Later in the book the vast space of Notre Dame is invoked, and the real question pegs itself cleanly to ‘The Sunset Assumption’ (the long, stunning title poem).
Here, ‘absence is presence’ attempting to capture spiritual essence, the moment of human/spirit connection and to ‘leave in a blessing of light’. Yet this practice, these walls, limit that possibility, while outside
On the sunny side of worship, no-one is particular about all the things you should think or where a dream should go.
So what is the sunset assumption? Sunset – the final moments of light for the day, but cyclical, rising again the next. Assumption – meaning both something we take for granted and the religious meaning of transformation without death (as Mary rose into heaven). The former is our assumption of time; that our own personal histories are larger than life and have meaning beyond ourselves.
The lesson of Brother Luc – one of seven Algerian monks who refused to leave Muslim villagers and was murdered by terrorists – is that time is short:
... the brothers know their separate lives amount to weeks or days; Brother Luc is little more than seconds in the wind.
It is at Notre Dame where we learn that ‘everything runs into air’, and as the sun sets in Fitzroy Gardens back ‘home’ in the final poem, ‘Nothing, other than the world, goes on’.

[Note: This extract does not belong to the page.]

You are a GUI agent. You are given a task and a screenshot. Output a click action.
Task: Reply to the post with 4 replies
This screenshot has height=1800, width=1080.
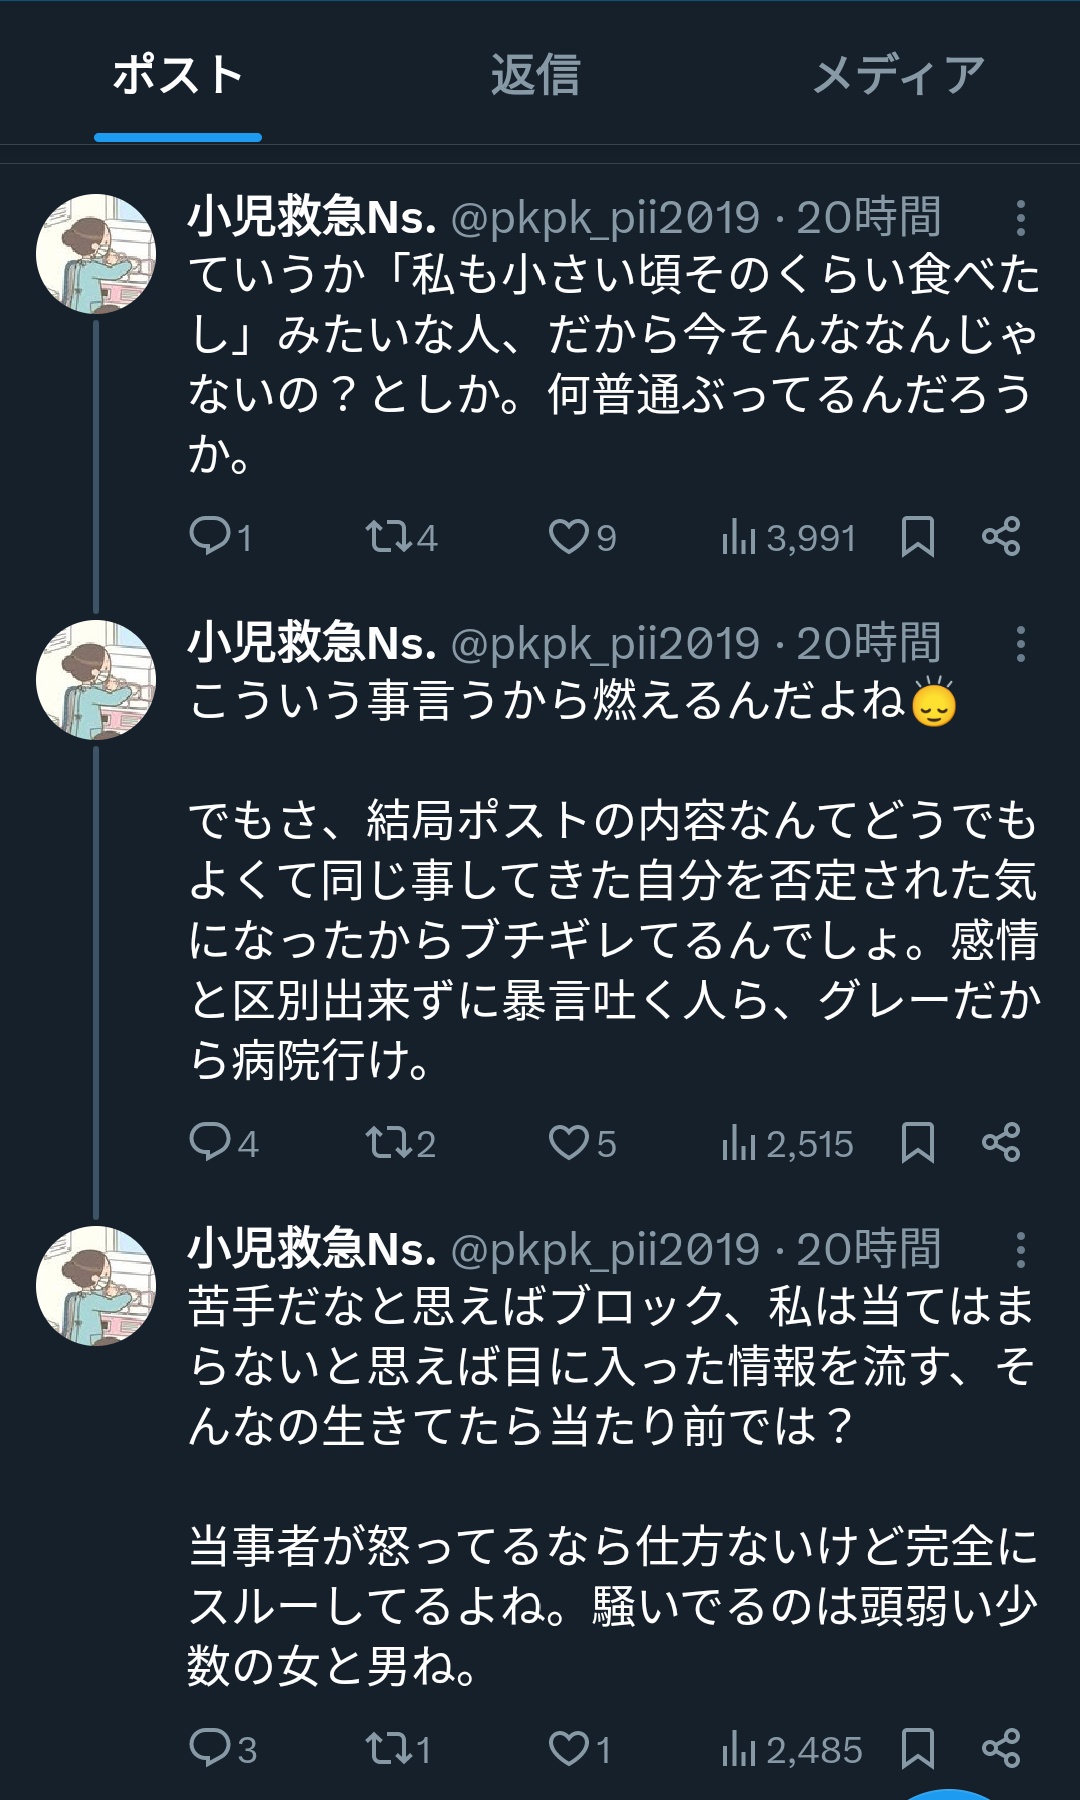tap(210, 1142)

Is spirit then too an assumption? Perhaps that latter definition holds. That personal transformation is possible before death, that the heaven we seek is here after all in a City of Light is the fulcrum of this book; its patience of pigeons, its lovers’ breath, its stars rushing to earth, or as in ‘Visit’, in its ‘small moons, loose change. The glow from an open door’.
Robert Gray once wrote of Foulcher’s work that it ‘says that the life of the spirit is a continual beginning’. Something here reminds me of Eliot’s ‘Four Quartets’:
We shall not cease from exploration And the end of all our exploring Will be to arrive where we started And know the place for the first time.
This book is aural, full of voices, bells and music. It’s visual with paintings, place and architectural landscapes; full of interior spaces – rooms, houses, catacombs, churches, cathedrals. It is tender and loving in the broadest sense of humanity, and full of yearning.
The poetry rides that wonderful, mysterious border between the conscious and the unconscious. That fecund place, somehow at the same time, both familiar and unknown to poets. There is a risk in that place of not finding the poem, of not finding our way. As Foulcher wrote once:
Poetry isn’t an occupation in itself; rather it’s a risk you take in responding to life, and it depends on having a life to lead. And it is risky: you’re never sure what’s going to happen when poetry comes to you …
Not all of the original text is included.